◆ **THE PROBLEM**:
Update the items from the line containing "Identify the location" down through the line containing "What do you", replacing "screenshot" with "screen capture" and keeping everything else the same. Leave the pictures out of your answer.

◆ **SUPPLIED MATERIAL**:
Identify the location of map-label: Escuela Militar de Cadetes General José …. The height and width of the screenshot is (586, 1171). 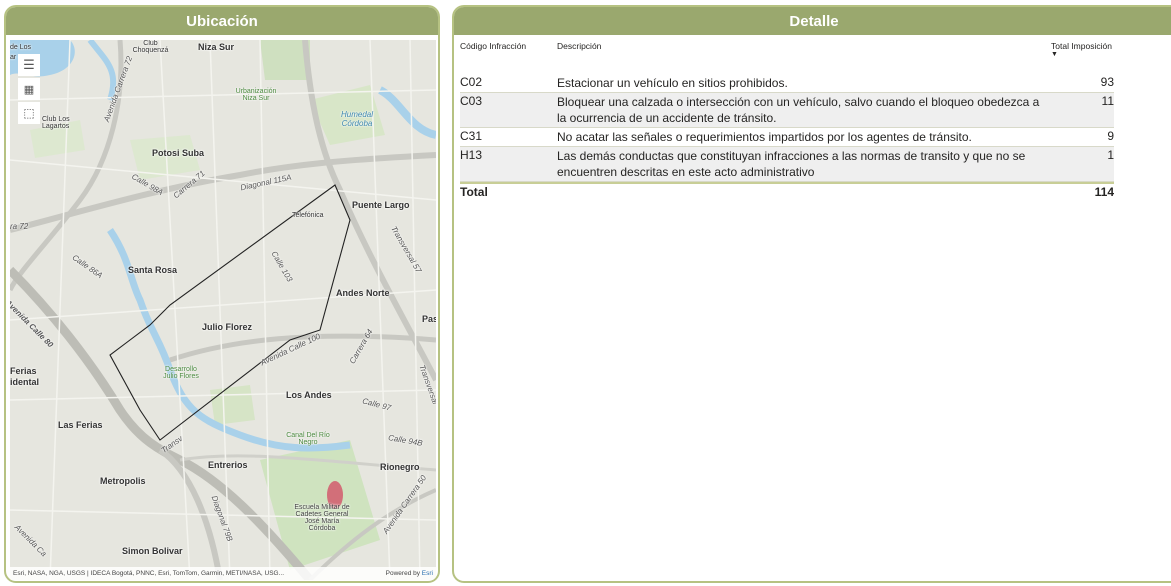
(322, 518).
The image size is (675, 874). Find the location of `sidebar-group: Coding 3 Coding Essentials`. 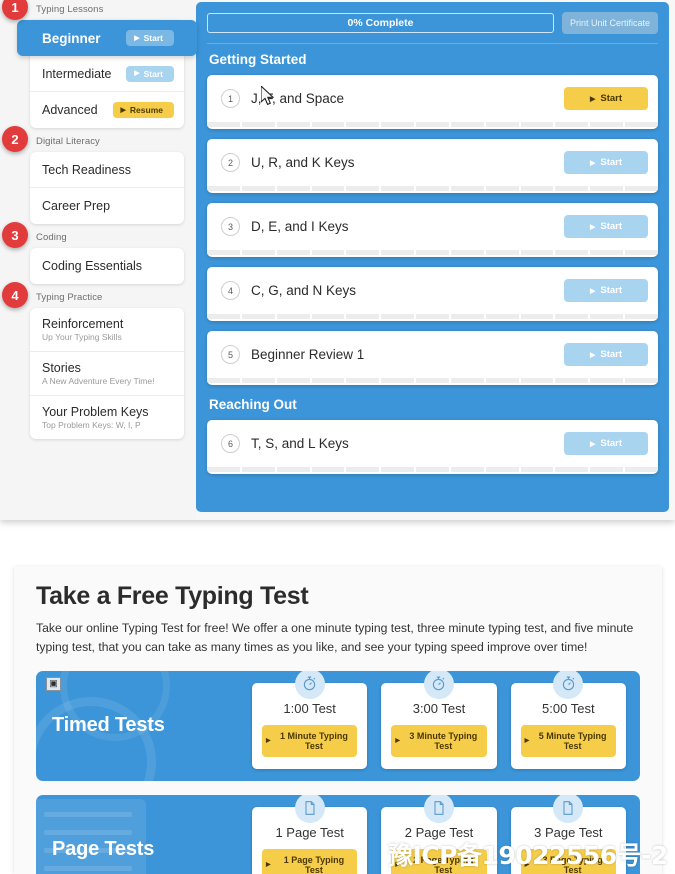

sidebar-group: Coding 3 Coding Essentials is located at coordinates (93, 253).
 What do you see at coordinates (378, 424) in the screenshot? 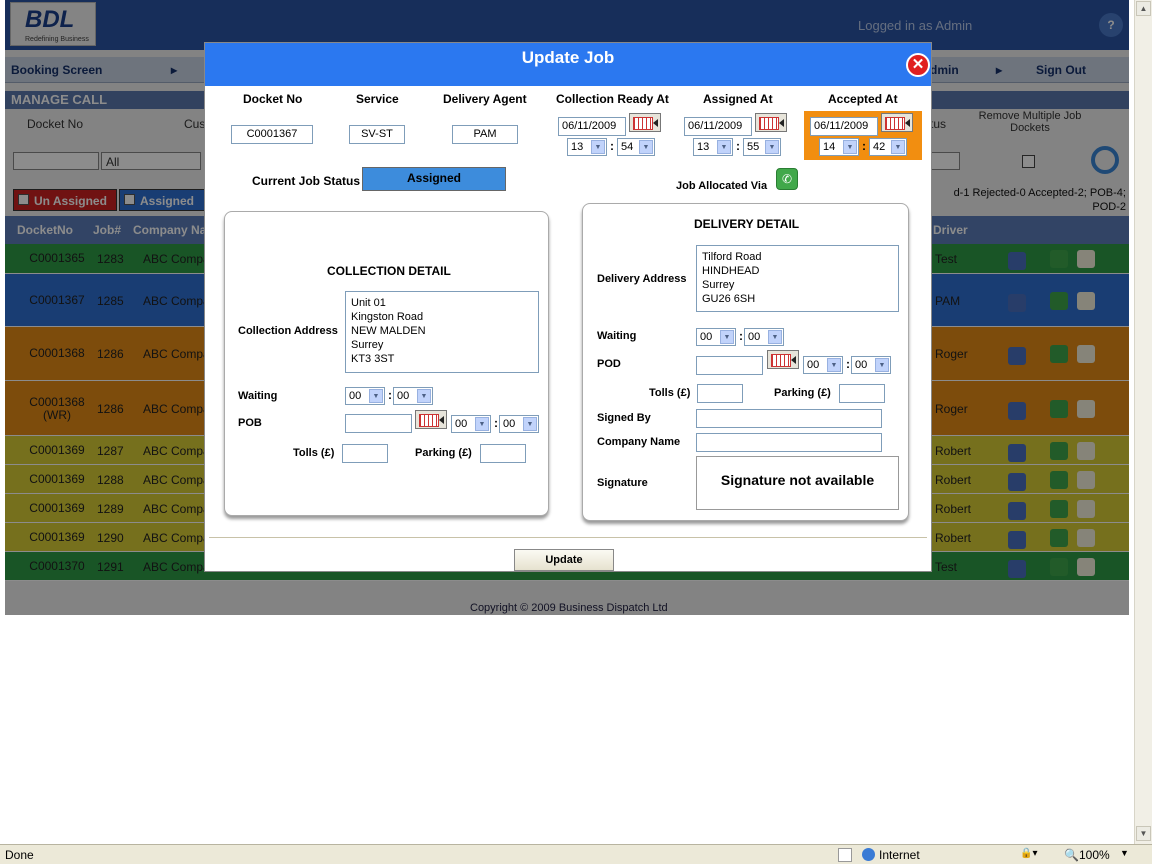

...

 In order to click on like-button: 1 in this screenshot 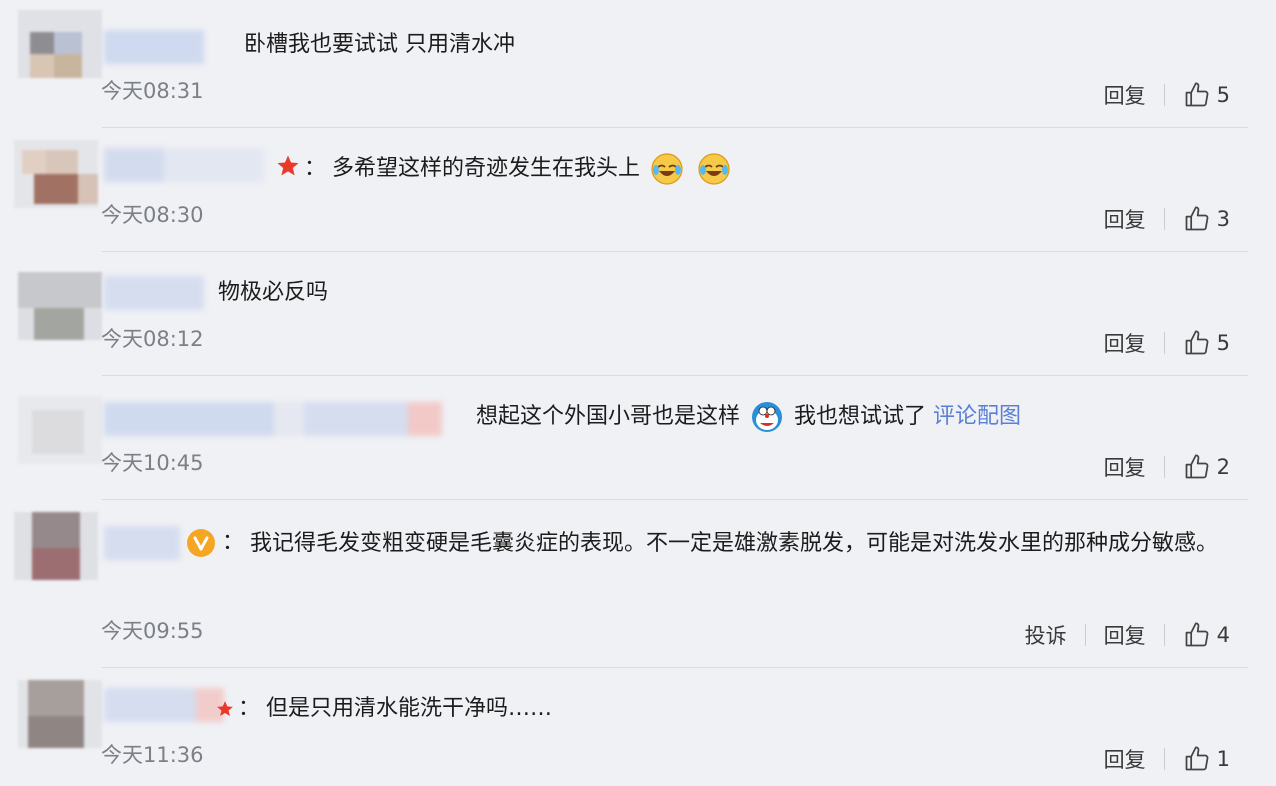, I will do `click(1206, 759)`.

◆ **TASK SOLUTION**:
Identify the location of map-label: Escuela Militar de Cadetes General José …. The height and width of the screen capture is (586, 1171). 
(322, 518).
The image size is (675, 874). Find the location of `sidebar-group: Coding 3 Coding Essentials`. 

sidebar-group: Coding 3 Coding Essentials is located at coordinates (93, 253).
 What do you see at coordinates (378, 424) in the screen capture? 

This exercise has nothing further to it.